Job Description
In this essential position, your responsibilities will include closely collaborating with diverse teams across the organization to fortify our online systems, ensuring they are not only robust and scalable but also equipped to efficiently manage the complexities of a global customer base. Your expertise in site reliability will be crucial in driving ongoing enhancements to our technology landscape.
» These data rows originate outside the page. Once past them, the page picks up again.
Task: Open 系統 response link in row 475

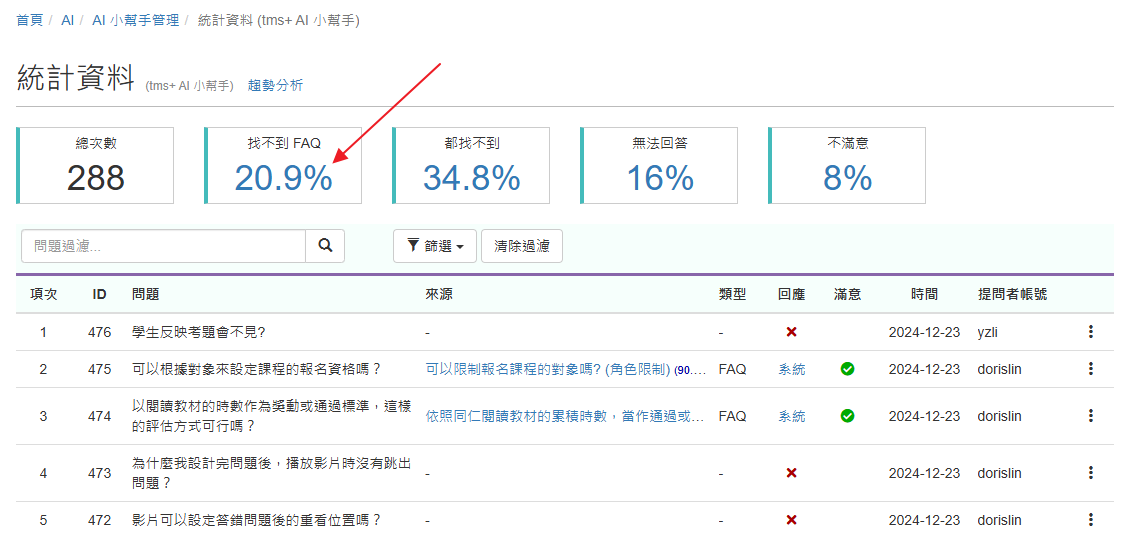Action: point(791,369)
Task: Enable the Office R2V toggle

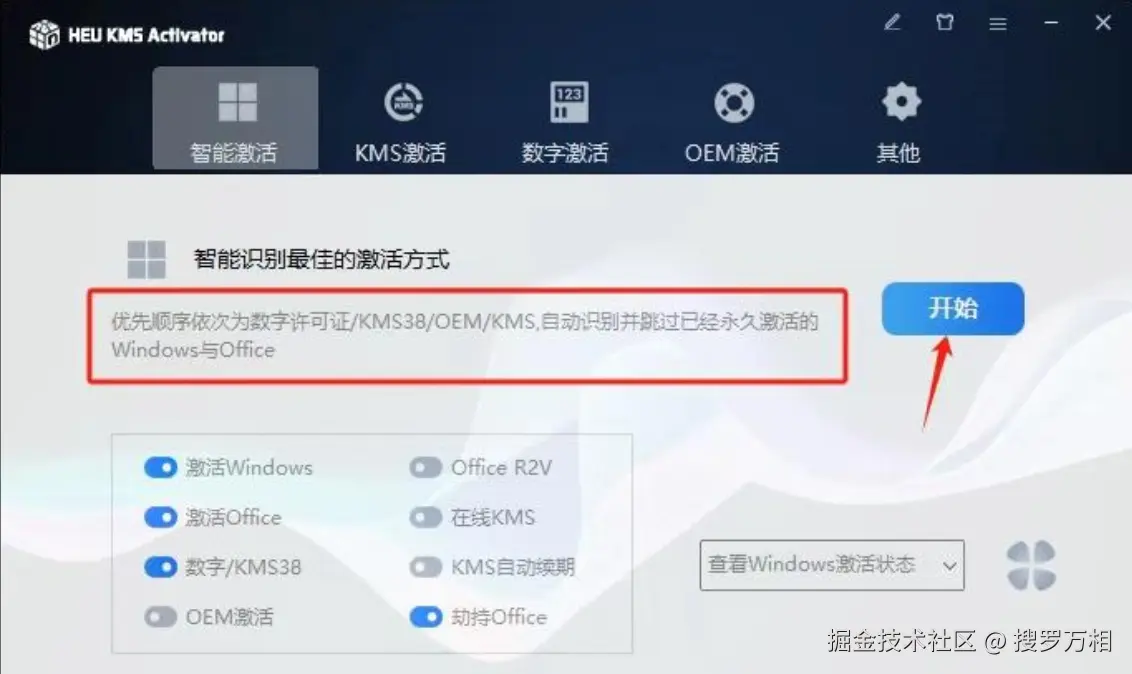Action: (x=425, y=468)
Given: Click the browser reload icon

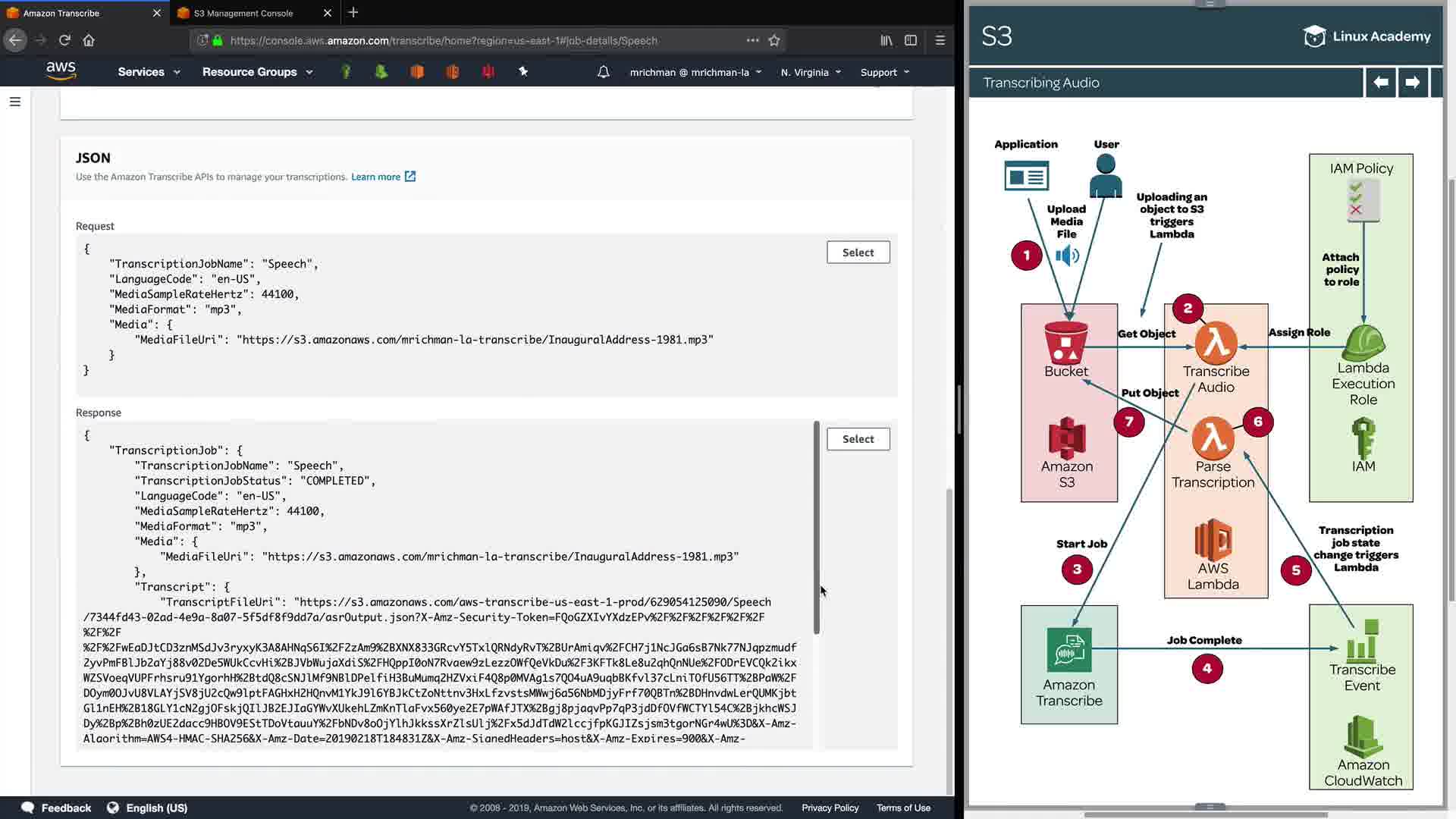Looking at the screenshot, I should click(64, 40).
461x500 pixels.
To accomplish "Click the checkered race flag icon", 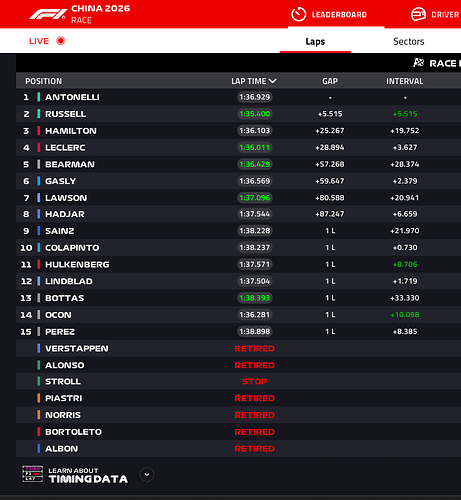I will 418,63.
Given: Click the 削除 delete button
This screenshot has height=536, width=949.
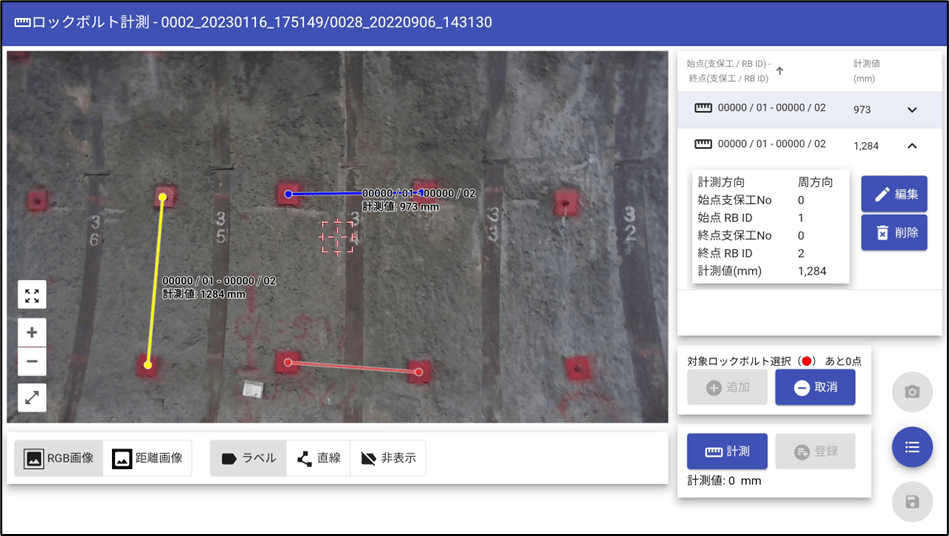Looking at the screenshot, I should pyautogui.click(x=894, y=233).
This continuous improvement effort is vital to maintaining Ford's leadership in innovation within the automotive industry, helping us set standards in digital commerce and customer satisfaction. Your contributions will directly impact the smooth operation and evolutionary growth of our eCommerce capabilities, aligning with Ford's commitment to excellence and innovation
Responsibilities
As a Site Reliability Engineer, your responsibilities will include:
- Participating in 24x7 on-call production support rotations and handling incident response to minimize disruptions.
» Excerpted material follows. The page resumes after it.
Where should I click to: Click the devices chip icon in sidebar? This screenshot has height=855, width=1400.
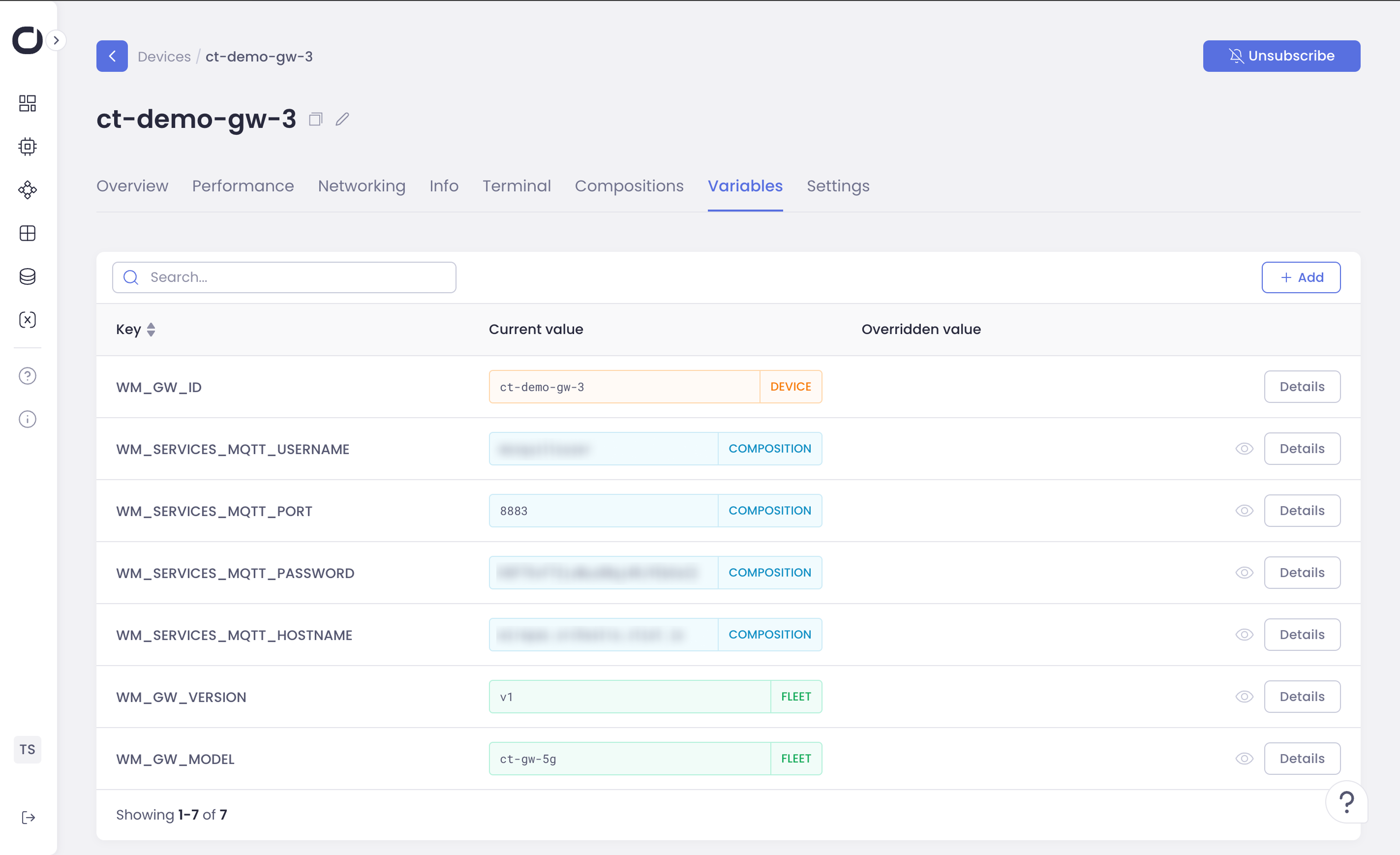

- Continuously monitoring the availability, reliability, and performance of systems, platforms, and applications, maintaining a holistic view of system health.
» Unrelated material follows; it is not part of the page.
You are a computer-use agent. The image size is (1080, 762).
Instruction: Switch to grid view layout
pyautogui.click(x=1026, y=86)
- Regularly review key site technical metrics such as transactions errors, logging, response times, caching strategies, conversion/bounce rates, capacity & resource utilization.
- Providing primary operational and engineering support for multiple large, distributed software applications.
- Proactively identify stability risks & work with engineering leadership to establish appropriate mitigation plans.
- Using automation tools, scripts, and processes to reduce or eliminate repetitive tasks, thereby improving the support provided by Site Reliability Engineering.
- Creating or modifying terraform files according to Ford formats to develop new monitoring dashboards and alert policies.
- Collaborating with engineering and architecture teams to evaluate and identify optimal cloud solutions, focusing on scalability, high-performance, and security.
- Gathering and analyzing metrics from operating systems and applications to assist in performance tuning and fault finding.
- Measuring and optimizing system performance continuously to exceed customer needs and advance capabilities.
- Troubleshooting and resolving issues related to full stack websites, cloud platforms, and infrastructure.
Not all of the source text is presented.